Nachdem alle Evaluationen durchgeführt sind, werden die Befunde (d.h. die von den Evaluatoren aufgedeckten Fehler) zusammengefaßt.
Die Ergebnisse können entweder als geschriebene Berichte von den Evaluatoren selbst festgehalten werden oder man setzt einen Beobachter zu jedem Evaluator, der dann ein Protokoll der Sitzung erstellt, wobei der Evaluator die ganze Zeit ,,laut denken" muß. Die zweite Methode ist der ersten vorzuziehen, da der Beobachter den Evaluatoren bei auftretenden Fragen oder Problemen – wie z.B. fehlenden Fachkenntnissen oder bei einem Absturz des Prototyps – behilflich sein kann. Außerdem wird die Arbeitslast der Evaluatoren verringert und die Ergebnisse stehen schneller zur Verfügung, da der Beobachter nur seine eigenen Notizen verstehen muß und nicht die anderer.

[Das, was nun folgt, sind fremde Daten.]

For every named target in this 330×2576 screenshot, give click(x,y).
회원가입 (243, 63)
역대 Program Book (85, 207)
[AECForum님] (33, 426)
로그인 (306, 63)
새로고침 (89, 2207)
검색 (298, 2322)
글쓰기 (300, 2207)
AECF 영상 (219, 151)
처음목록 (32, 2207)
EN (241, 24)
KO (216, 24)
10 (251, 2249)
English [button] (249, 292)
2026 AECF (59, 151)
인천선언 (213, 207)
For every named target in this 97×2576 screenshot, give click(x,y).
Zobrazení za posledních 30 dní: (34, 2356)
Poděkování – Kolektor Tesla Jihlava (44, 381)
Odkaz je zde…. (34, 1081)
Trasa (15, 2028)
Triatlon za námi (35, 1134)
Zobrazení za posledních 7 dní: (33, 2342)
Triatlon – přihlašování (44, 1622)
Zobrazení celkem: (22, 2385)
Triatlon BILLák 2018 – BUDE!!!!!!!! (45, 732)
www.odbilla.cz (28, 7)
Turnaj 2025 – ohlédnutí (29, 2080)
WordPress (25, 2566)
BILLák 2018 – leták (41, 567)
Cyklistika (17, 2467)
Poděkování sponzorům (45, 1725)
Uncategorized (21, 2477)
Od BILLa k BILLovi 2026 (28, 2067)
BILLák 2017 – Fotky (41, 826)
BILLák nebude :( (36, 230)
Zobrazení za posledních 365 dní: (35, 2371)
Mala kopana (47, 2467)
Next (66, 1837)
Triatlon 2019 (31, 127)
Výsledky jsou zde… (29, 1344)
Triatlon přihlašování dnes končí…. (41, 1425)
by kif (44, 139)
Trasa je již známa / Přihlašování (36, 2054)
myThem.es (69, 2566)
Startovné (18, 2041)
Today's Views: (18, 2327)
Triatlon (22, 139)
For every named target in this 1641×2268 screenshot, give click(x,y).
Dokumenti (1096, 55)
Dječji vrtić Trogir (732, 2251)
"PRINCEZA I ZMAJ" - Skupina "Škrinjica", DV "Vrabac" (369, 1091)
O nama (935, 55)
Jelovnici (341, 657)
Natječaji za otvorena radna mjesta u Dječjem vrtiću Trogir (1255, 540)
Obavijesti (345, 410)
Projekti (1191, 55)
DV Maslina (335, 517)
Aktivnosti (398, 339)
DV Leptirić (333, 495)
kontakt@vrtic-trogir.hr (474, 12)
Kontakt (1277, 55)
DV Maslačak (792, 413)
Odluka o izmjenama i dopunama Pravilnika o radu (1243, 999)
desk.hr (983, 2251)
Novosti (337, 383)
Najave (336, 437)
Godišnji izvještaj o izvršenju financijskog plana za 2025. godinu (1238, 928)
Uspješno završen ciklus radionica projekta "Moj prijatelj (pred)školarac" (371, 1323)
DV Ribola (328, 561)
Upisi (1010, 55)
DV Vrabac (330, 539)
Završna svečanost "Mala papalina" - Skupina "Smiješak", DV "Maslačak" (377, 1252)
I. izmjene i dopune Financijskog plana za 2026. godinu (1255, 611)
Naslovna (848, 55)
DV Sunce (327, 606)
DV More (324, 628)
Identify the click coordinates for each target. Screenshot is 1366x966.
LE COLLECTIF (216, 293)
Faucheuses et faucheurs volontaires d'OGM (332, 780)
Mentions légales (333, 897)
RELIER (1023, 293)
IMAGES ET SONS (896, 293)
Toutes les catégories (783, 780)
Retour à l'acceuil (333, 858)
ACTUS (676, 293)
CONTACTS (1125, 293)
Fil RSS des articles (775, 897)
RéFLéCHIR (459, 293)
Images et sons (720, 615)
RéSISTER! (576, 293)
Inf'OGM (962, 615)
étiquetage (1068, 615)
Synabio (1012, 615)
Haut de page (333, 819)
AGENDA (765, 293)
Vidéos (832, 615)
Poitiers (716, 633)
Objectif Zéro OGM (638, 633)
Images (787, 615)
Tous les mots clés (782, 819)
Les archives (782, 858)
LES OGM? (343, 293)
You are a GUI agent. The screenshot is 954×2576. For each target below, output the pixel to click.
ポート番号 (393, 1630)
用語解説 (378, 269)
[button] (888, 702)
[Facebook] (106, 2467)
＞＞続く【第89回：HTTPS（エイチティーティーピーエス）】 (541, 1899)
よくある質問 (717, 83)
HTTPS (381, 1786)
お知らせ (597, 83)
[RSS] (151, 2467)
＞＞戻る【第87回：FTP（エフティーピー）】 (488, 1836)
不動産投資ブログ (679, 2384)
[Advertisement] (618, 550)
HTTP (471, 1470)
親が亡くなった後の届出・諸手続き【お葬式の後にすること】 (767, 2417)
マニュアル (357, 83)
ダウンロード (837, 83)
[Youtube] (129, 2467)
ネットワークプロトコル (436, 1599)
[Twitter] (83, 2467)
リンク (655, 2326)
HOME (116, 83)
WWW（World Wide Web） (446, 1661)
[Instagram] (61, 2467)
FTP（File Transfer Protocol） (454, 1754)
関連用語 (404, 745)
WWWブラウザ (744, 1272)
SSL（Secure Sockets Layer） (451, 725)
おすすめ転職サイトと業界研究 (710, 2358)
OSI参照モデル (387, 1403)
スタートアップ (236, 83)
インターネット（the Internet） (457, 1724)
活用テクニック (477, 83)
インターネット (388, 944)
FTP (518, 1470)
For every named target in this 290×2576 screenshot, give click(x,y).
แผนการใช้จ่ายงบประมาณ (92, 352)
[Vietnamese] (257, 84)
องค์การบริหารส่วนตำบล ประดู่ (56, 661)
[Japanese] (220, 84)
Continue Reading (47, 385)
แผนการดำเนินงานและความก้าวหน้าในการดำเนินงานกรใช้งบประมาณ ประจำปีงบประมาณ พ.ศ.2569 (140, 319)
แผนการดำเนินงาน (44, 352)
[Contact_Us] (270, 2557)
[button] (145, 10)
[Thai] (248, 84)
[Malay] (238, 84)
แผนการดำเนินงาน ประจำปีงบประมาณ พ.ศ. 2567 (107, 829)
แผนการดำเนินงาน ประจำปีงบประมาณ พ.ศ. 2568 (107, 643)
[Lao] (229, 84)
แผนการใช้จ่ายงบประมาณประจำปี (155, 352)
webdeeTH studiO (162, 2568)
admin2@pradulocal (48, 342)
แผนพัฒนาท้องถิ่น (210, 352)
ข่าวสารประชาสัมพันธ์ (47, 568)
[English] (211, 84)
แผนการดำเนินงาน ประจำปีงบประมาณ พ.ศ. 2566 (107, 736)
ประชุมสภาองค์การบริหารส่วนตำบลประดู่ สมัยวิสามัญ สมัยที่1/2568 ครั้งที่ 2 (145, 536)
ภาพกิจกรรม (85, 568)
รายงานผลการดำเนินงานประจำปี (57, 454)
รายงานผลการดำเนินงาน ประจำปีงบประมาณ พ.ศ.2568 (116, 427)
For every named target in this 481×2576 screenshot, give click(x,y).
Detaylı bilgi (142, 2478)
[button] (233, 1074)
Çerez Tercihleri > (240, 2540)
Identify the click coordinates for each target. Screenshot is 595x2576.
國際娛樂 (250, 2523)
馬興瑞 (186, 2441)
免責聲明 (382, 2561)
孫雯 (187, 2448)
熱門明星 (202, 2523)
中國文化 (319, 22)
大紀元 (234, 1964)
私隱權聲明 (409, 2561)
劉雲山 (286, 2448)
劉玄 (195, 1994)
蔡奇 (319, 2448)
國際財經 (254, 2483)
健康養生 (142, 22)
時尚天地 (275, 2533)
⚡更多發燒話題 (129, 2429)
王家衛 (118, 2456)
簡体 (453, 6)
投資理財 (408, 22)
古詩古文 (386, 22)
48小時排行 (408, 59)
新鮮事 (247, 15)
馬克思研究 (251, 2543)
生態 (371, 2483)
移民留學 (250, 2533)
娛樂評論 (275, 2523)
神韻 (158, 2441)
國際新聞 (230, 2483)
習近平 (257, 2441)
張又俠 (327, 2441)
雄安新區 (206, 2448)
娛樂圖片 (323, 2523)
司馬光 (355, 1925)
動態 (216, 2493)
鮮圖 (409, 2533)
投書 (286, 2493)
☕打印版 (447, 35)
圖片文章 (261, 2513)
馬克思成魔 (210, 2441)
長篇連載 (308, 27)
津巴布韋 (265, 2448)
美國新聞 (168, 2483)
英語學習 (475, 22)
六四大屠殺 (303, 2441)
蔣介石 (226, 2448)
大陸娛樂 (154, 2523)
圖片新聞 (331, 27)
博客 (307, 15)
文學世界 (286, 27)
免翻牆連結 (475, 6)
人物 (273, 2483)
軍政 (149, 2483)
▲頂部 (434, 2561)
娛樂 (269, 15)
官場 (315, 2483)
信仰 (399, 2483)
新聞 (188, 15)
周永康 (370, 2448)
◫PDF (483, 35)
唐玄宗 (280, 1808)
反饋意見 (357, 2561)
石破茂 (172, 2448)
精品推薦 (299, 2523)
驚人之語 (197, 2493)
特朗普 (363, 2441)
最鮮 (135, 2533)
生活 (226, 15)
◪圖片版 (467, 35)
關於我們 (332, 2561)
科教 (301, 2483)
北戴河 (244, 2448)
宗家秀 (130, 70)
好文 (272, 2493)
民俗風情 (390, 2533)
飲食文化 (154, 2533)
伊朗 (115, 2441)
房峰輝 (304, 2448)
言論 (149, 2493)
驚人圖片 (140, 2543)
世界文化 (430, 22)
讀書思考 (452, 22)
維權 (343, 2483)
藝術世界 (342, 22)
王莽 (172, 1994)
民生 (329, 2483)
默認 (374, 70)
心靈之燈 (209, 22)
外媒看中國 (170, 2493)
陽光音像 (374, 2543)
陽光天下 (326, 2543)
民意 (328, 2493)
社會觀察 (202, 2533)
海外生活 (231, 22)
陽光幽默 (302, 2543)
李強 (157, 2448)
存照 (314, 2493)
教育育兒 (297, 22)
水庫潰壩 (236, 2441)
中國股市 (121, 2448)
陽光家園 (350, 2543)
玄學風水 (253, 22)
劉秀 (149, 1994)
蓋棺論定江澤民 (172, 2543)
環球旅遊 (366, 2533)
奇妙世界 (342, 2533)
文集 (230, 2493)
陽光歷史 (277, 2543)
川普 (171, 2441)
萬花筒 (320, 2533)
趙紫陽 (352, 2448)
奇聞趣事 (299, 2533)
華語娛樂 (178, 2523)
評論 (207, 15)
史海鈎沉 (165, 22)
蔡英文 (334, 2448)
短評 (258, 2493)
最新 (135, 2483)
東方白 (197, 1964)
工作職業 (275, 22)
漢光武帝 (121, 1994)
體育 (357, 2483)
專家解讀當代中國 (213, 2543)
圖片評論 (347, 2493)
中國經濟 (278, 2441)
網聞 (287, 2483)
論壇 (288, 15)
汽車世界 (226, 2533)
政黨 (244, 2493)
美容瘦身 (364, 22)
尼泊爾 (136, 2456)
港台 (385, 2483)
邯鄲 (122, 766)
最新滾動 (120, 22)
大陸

Man kann die Heuristische Evaluation erweitern, indem sich die Evaluatoren, die Beobachter und Vertreter des Entwickler-Teams nach der letzten Evaluation treffen und sich in einer Art Brainstorm einander mitteilen. Hier können wichtige Anregungen in bezug auf Folgeversionen des untersuchten Programms gesammelt werden oder generelle Probleme sowie positive Aspekte der Evaluation besprochen werden.
Heuristische Evaluation ist gut geeignet, um sowohl schwerwiegende,
als auch nicht ganz so wichtige Probleme in einem User-Interface zu finden.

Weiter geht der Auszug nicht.